**EXTRAIT À LIRE**
------
Nous sommes relativement prudents sur les perspectives pétrolières. Nous pensons que le pétrole ainsi que ses produits dérivés sont actuellement soutenus par des éléments macro-économiques majeurs.

Tout d'abord, une pression extrême exercée par une demande sans cesse croissante, particulièrement de la part des grands pays émergents, Chine et Inde en tête. Même si l'économie américaine est amenée à ralentir, ces pays continueront à augmenter leur consommation.
C'est ainsi que l'Agence internationale de l'énergie annonce pour l'année 2008 une hausse de la consommation de l'ordre de 2 millions de barils. Nous devrions atteindre ainsi une consommation de 87 millions de barils par jour.

Parallèlement l'offre suit difficilement. Nous avons des problèmes au niveau des capacités de raffinage. Nous observons des tensions géopolitiques relativement importantes : le risque de conflit en Iran, la situation tendue entre la Turquie et le nord de l'Irak, les conflits au Moyen Orient…

A cela il faut ajouter les affrontements armés qui existent dans plusieurs grandes zones clés. Par exemple les affrontements réguliers au Nigéria, les rebelles du delta du Niger réclamant leur part de la manne pétrolière exploitée par les sociétés occidentales. Nous avons eu récemment deux accrochages avec la société Total et un bateau de Nigéria LMJG, grande compagnie régionale.

Par suite, les mauvaises conditions climatiques ont également des incidences dans les capacités de production : une plate-forme a dû fermer en mer du Nord à la suite de grands vents qui ont endommagé les installations électriques, des raffineries ont dû fermer dans le Delaware et en Louisiane...
Ces phénomènes météo sont de plus en plus récurrents et font peser un risque sur la production à tout moment.
------
**SECTION DE DONNÉES**
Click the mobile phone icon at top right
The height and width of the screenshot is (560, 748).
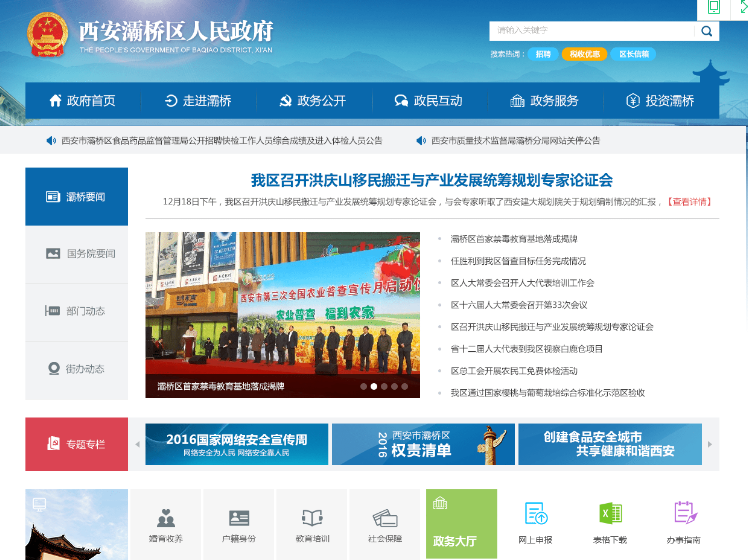714,8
------
**EXERCICE ÉCRIT 1**
Résumez en deux phrases l'extrait sur le pétrole.
**EXERCICE ÉCRIT 2**
Recopiez le passage de l'extrait sur le pétrole compris entre « C'est ainsi que » et « barils par jour. », ces deux passages inclus.

**RÉSULTAT CORRECT 1**
Le pétrole est soutenu par une demande en forte hausse, surtout de la part de la Chine et de l'Inde, et l'Agence internationale de l'énergie annonce pour 2008 une hausse de la consommation de l'ordre de 2 millions de barils, soit 87 millions de barils par jour. Parallèlement, l'offre suit difficilement à cause des problèmes de capacités de raffinage, des tensions géopolitiques, des affrontements armés comme au Nigéria et des mauvaises conditions climatiques, qui ont fait fermer une plate-forme en mer du Nord et des raffineries dans le Delaware et en Louisiane.

**RÉSULTAT CORRECT 2**
C'est ainsi que l'Agence internationale de l'énergie annonce pour l'année 2008 une hausse de la consommation de l'ordre de 2 millions de barils. Nous devrions atteindre ainsi une consommation de 87 millions de barils par jour.